В петербургской повести «Шинель» в образе скрытого художника своего дела Акакия Акакиевича Башмачкина Гоголь показывает конфликт между Башмачкиным и чиновниками канцелярии. И отношение Башмачкина к каллиграфии как к искусству, и его недостижимая и в условиях его жизни даже романтическая (и, казалось, недосягаемая) мечта — сшить шинель, и его жалобное в ответ на постоянные издевательства над ним, убогим, чиновников канцелярии: «Оставьте меня!»
«Оставьте меня, зачем вы меня обижаете?» И что-то странное заключалось в словах и в голосе, с каким они были произнесены. В нем слышалось что-то такое преклоняющее на жалость, что один молодой человек, недавно определившийся, который, по примеру других, позволил было себе посмеяться над ним, вдруг остановился, как будто пронзенный, и с тех пор как будто все переменилось перед ним и показалось в другом виде. Какая-то неестественная сила оттолкнула его от товарищей, с которыми он познакомился, приняв их за приличных, светских людей. И долго потом, среди самых веселых минут, представлялся ему низенький чиновник с лысинкою на лбу, с своими проникающими словами: «Оставьте меня, зачем вы меня обижаете?» — и в этих проникающих словах звенели другие слова: «Я брат твой». И закрывал себя рукою бедный молодой человек, и много раз содрогался он потом на веку своем, видя, как много в человеке бесчеловечья, как много скрыто свирепой грубости в утонченной, образованной светскости, и, Боже! даже в том человеке, которого свет признает благородным и честным…
Я не случайно дал большой фрагмент текста о Башмачкине и молодом человеке. Давно принято считать, что образ Акакия Акакиевича — образ «маленького человека». Не отрицая этой ипостаси гоголевского героя, хочу поделиться и другой: в жизни и личности Акакия Акакиевича Башмачкина много признаков… гения. Символ его гениального творчества в повести — его каллиграфия. Обыкновенный переписчик бумаг, ничтожнейший нижний чин в российской табели о рангах — подлинный Художник. Достаточно пронаблюдать его в процессе творчества, и… провокация Гоголя очевидна. Его герой даже берет бумаги в свою каморку для того, чтобы продолжать переписывать их.

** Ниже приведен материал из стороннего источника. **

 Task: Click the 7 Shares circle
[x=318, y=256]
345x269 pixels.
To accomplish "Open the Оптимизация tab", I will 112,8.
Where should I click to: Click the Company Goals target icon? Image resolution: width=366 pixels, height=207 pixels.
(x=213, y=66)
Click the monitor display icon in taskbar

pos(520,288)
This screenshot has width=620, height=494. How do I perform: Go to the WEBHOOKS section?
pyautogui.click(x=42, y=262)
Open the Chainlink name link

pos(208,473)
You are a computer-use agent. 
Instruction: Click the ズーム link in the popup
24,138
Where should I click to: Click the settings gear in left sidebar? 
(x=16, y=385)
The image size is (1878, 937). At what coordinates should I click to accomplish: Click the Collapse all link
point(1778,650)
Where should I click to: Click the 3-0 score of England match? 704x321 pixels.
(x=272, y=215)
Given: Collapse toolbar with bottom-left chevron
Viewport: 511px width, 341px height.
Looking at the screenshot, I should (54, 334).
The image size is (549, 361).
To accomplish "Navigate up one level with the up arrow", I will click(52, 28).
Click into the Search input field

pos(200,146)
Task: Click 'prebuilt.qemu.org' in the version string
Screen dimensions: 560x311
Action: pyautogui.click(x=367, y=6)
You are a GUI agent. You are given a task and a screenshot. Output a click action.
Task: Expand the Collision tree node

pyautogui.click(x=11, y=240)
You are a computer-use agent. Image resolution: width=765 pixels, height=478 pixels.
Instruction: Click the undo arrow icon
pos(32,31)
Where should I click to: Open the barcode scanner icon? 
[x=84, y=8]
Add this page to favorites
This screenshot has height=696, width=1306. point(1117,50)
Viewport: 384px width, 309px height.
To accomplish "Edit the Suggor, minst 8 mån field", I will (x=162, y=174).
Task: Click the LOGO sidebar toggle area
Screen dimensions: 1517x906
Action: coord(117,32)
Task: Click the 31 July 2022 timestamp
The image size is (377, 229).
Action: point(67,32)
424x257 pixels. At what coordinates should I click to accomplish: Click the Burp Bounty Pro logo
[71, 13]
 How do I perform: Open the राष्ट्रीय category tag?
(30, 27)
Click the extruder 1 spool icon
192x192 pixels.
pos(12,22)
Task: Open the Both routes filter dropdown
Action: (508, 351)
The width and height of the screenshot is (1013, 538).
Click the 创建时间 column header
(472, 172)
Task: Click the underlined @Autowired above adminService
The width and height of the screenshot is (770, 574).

Вот как описывает Гоголь процесс творчества:
Там, в этом переписыванье, ему виделся какой-то свой разнообразный и приятный мир. Наслаждение выражалось на лице его; некоторые буквы у него были фавориты, до которых если он добирался, то был сам не свой: и подсмеивался, и подмигивал, и помогал губами, так что в лице его, казалось, можно было прочесть всякую букву, которую выводило перо его. <…> Вне этого переписыванья, казалось, для него ничего не существовало. <…>
Но Акакий Акакиевич если и глядел на что, то видел на всем свои чистые, ровным почерком выписанные строки, и только разве если, неизвестно откуда взявшись, лошадиная морда помещалась ему на плечо и напускала ноздрями целый ветер в щеку, тогда только замечал он, что он не на середине строки, а скорее на средине улицы. Приходя домой, он садился тот же час за стол, хлебал наскоро свои щи и ел кусок говядины с луком, вовсе не замечая их вкуса, ел все это с мухами и со всем тем, что ни посылал Бог на ту пору. Заметивши, что желудок начинал пучиться, вставал из-за стола, вынимал баночку с чернилами и переписывал бумаги, принесенные на дом. Если же таких не случалось, он снимал нарочно, для собственного удовольствия, копию для себя, особенно если бумага была замечательна не по красоте слога, но по адресу к какому-нибудь новому или важному лицу.